* _READING PASSAGE_
The new field is being built at the site of the old Park Side Homes housing project off Keowee Street just north of the city core.
The gravel base of the field is completed, yellow goal posts have been erected at each end of the field and a 100-yard long concrete pad has been poured alongside the field to give spectators a place to congregate during games and practices.
Joe Parlette, Dayton’s deputy city manager, said all that’s left to do is install the field and enclose the facility in a fence.
Construction workers at the site Thursday afternoon said the field would be installed the week after Memorial Day.
“Obviously the field is going to be very popular once our society opens back up for outdoor sports,” Parlette said in reference to the COVID-19 pandemic which has curtailed all area sporting ventures for the past two months.
Parlette forsees the field being a big draw, especially for youth football teams, though it will be available to adult teams, schools and other groups. At the outset he said the field will just be lined off for football, but eventually could be configured for soccer, lacrosse and other sports.
“We’re all over the place in terms of opportunity,” Parlette said. “We’ve got our recreation staff doing some preliminary programming ideas. We anticipate training type opportunities for other sports, too.”
Originally the field was to be built at Triangle Park, near where the first game was played. But just before groundbreaking last May, a cultural heritage management firm using non-invasive ground penetrating radar tests discovered a unique and sizeable “abnormality” in the soil at a depth that predated the park and may have been prehistoric.
There was a real concern that this was the site of a Native American burial ground and the project was immediately halted.

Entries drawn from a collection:
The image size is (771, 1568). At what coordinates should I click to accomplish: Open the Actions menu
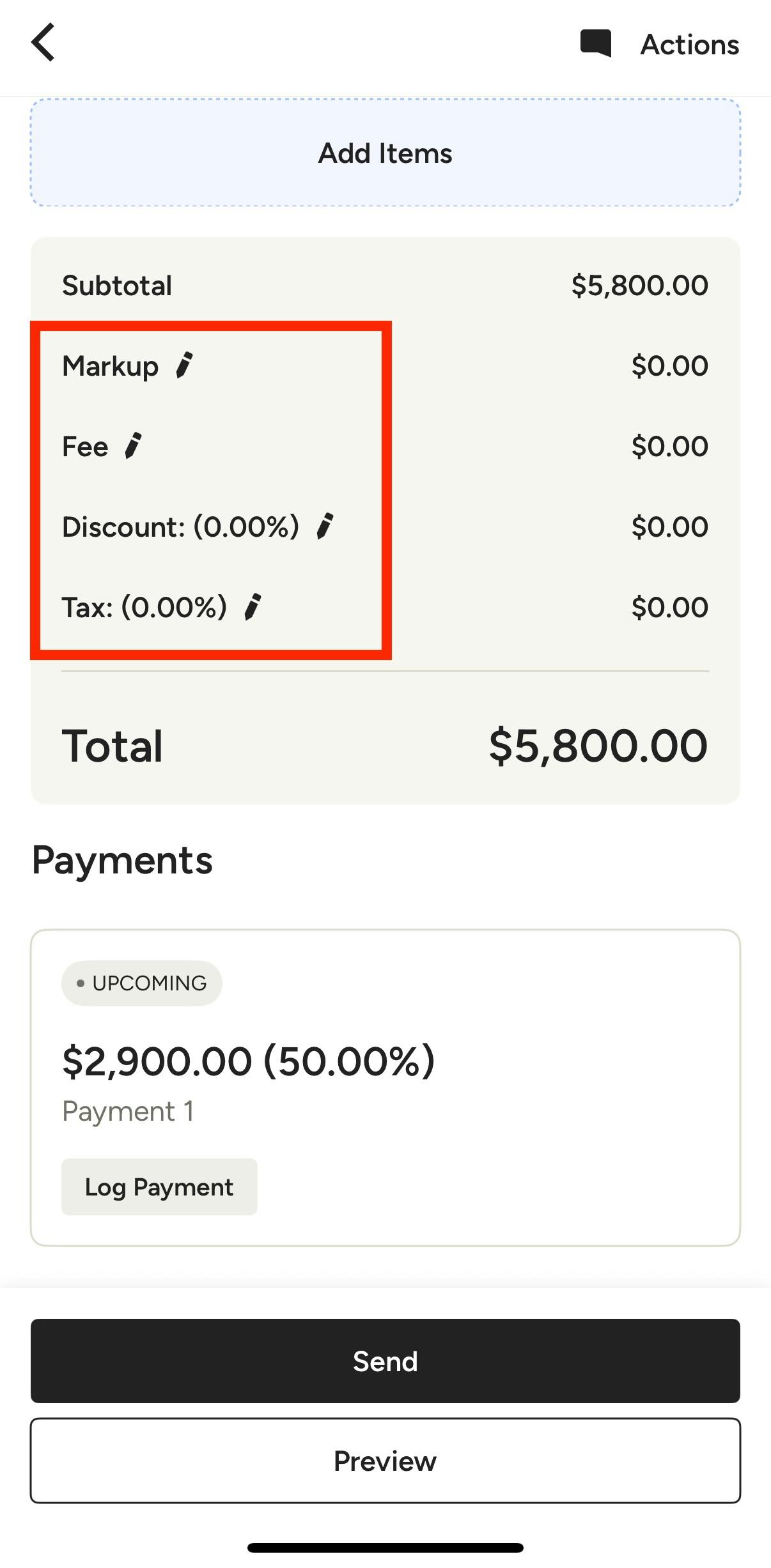point(690,45)
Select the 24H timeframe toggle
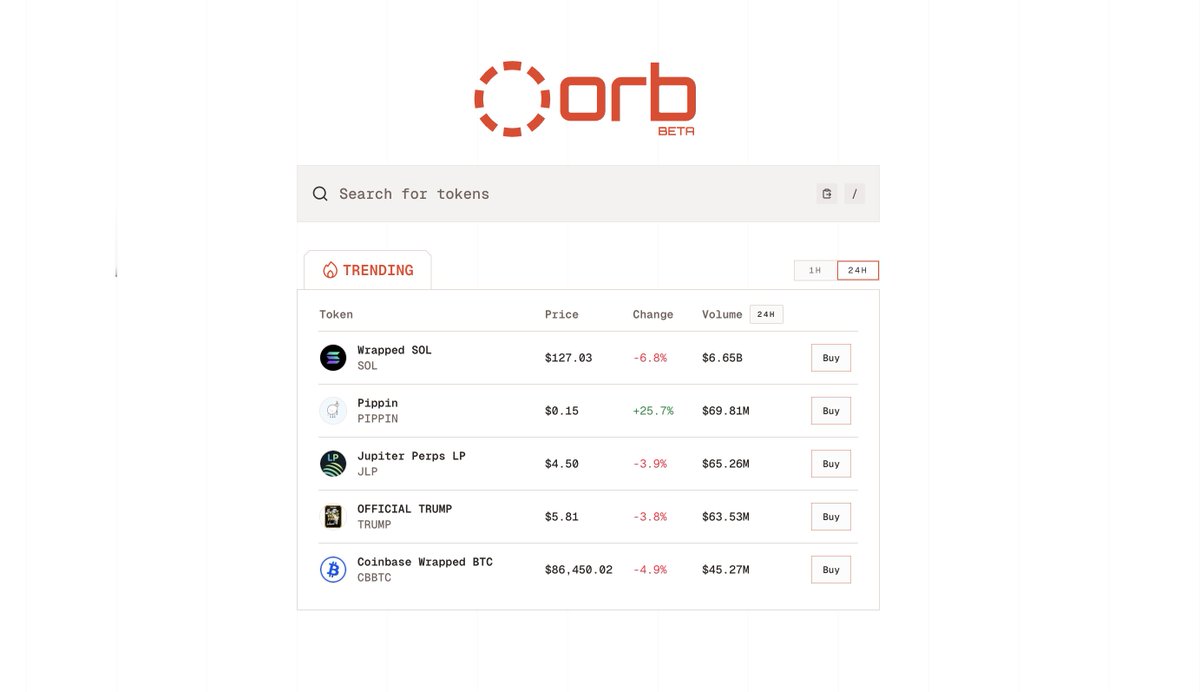 point(858,270)
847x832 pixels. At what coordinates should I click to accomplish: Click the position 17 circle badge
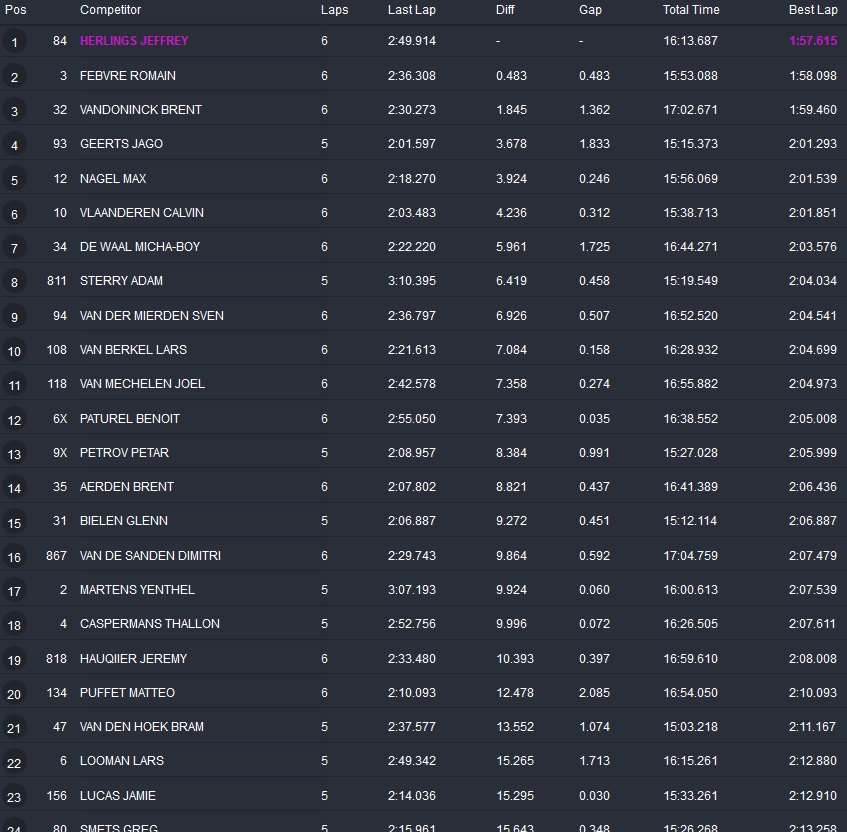point(14,591)
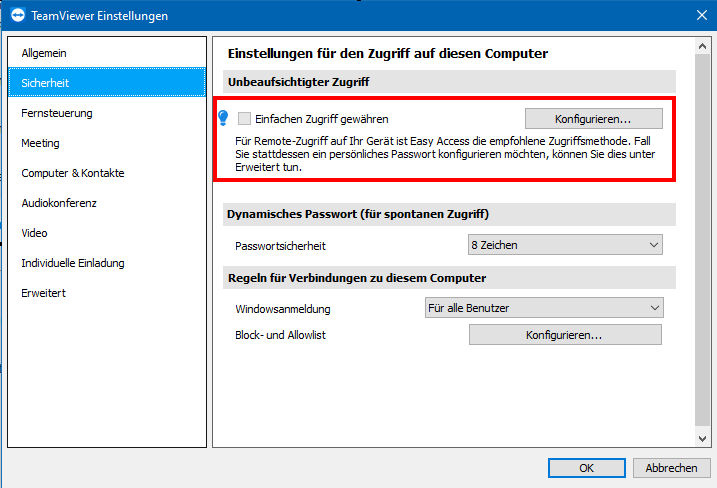
Task: Expand the Windowsanmeldung Für alle Benutzer dropdown
Action: tap(544, 308)
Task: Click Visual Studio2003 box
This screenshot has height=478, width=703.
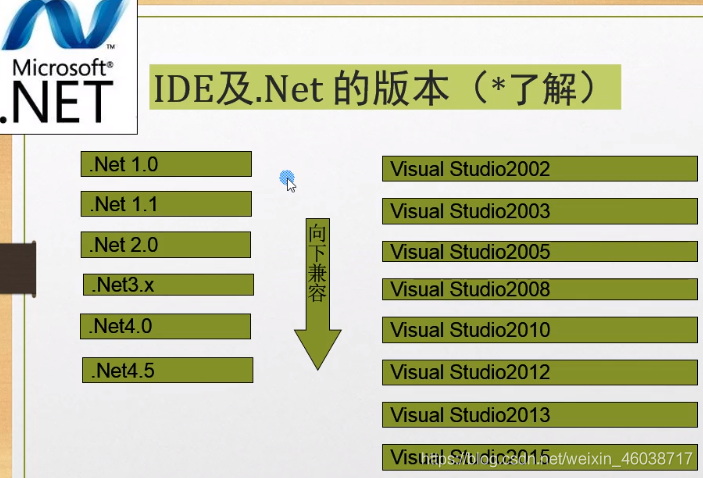Action: 540,211
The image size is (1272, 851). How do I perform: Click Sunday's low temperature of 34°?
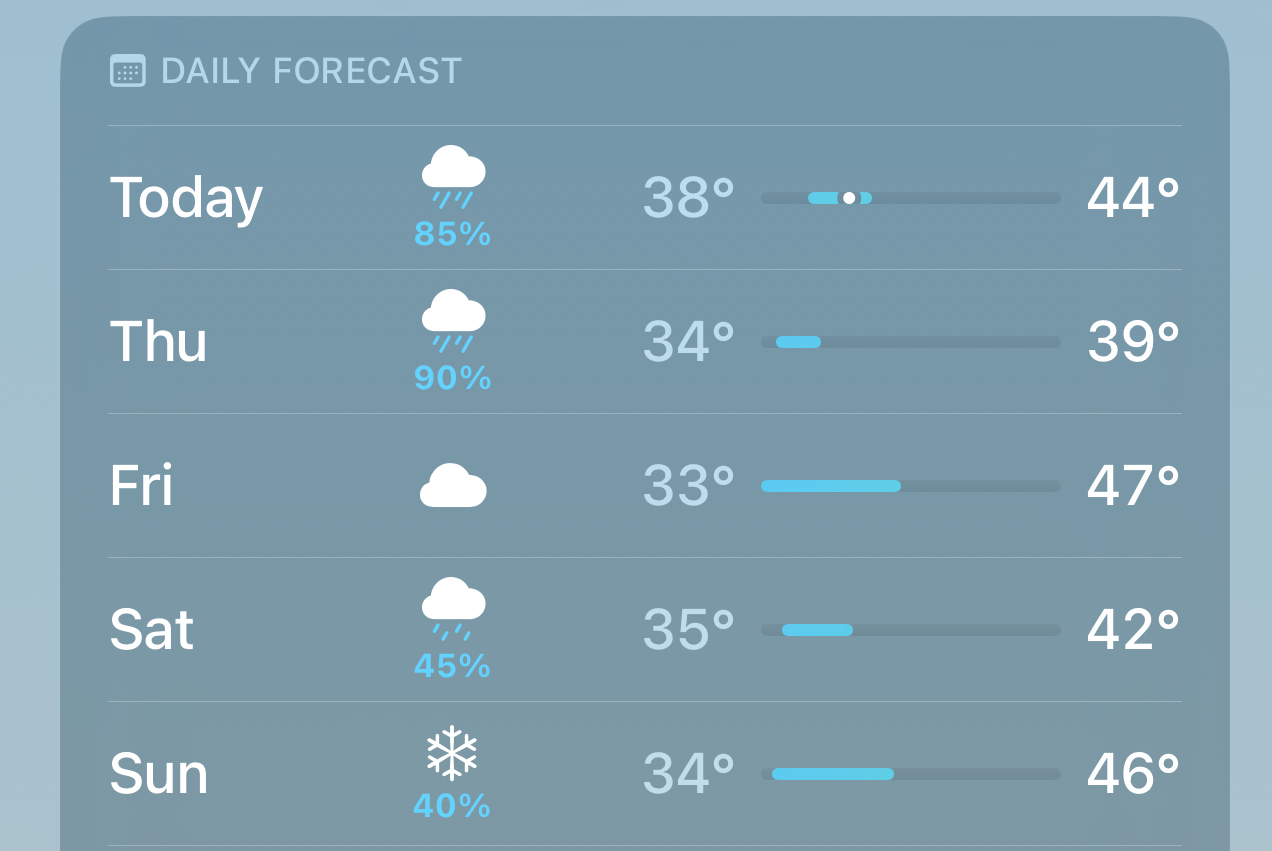[x=688, y=774]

* _REQUIRED TASKS_
**a.** According to the article about Dayton's new field, where was the field originally going to be built?
**b.** Extend the article about Dayton's new field, picking up after its final sentence.

* _ANSWER SET_
**a.** At Triangle Park, near where the first game was played.

**b.**
Parlette said no effort was made to find out what the abnormality was:
“You don’t want to disturb the ground. In trying to find out what it is you could inadvertently destroy something.”
An alternative site was sought and the old Park Side expanse – which is just over 60 acres and was already part of a riverfront master plan for outdoor athletic use, Parlette said – became the focus.
The city – after dealing with Greater Dayton Premier Management, which, in turn, worked with HUD (United States Department of Housing and Urban Development) — got access to build the field and is in the process of getting ownership of the site, which is adjacent to Kettering Field.
Parlette said the city is paying for the cement pad and the fencing, which will insure proper access for those who sign up to use the field at reasonable rates.
The NFL Foundation – in conjunction with FieldTurf and Vesco - paid for construction and installation of the field.
“I don’t want to speak for the NFL, but in preliminary conversations a year ago they saw that Dayton didn’t have a field readily available for football for all aspects of the community,” Parlette said.
“This isn’t a case of the rich getting richer. Dayton didn’t have anything except Welcome Stadium, but that’s now owned by Dayton Public Schools. This will be available to the whole community.”
It was to ensure that and salute Dayton’s football history that the NFL became so involved.
A year ago the league set out to celebrate the 13 communities that were home to the 14 teams that were part of the inaugural 1920 season. At first the league was known as the American Professional Football Association, but soon after changed its name to the National Football League.
Credit: HANDOUT
Credit: HANDOUT
Dayton’s team was made up primarily of factory workers who earned up to $50 a week to put on leather helmets and wear a blue Triangles jersey. The team’s early stars included guys like Lou Partlow, “The West Carrollton Battering Ram, George “Hobby” Kinderdine, who played with a limp, Francis Bacon and Lee Fenner.
The Panhandles, who Dayton beat 14-0 in that first game, were made up of workers on the Pennsylvania Railroad.
The Triangles continued to play in Dayton until 1929 when a bootlegger bought them and moved them to Brooklyn.
In the decades that followed the memory of the team – and the contribution it had made to the league — faded into near obscurity, even though the Greater Dayton area has sent a steady stream of players – over three dozen – to the NFL.
It’s just in the past 15 to 20 years that recognition of and pride in the Triangles has steadily returned to this town.
And with it now comes this new field to nurture some of those same dreams local players had here a century ago.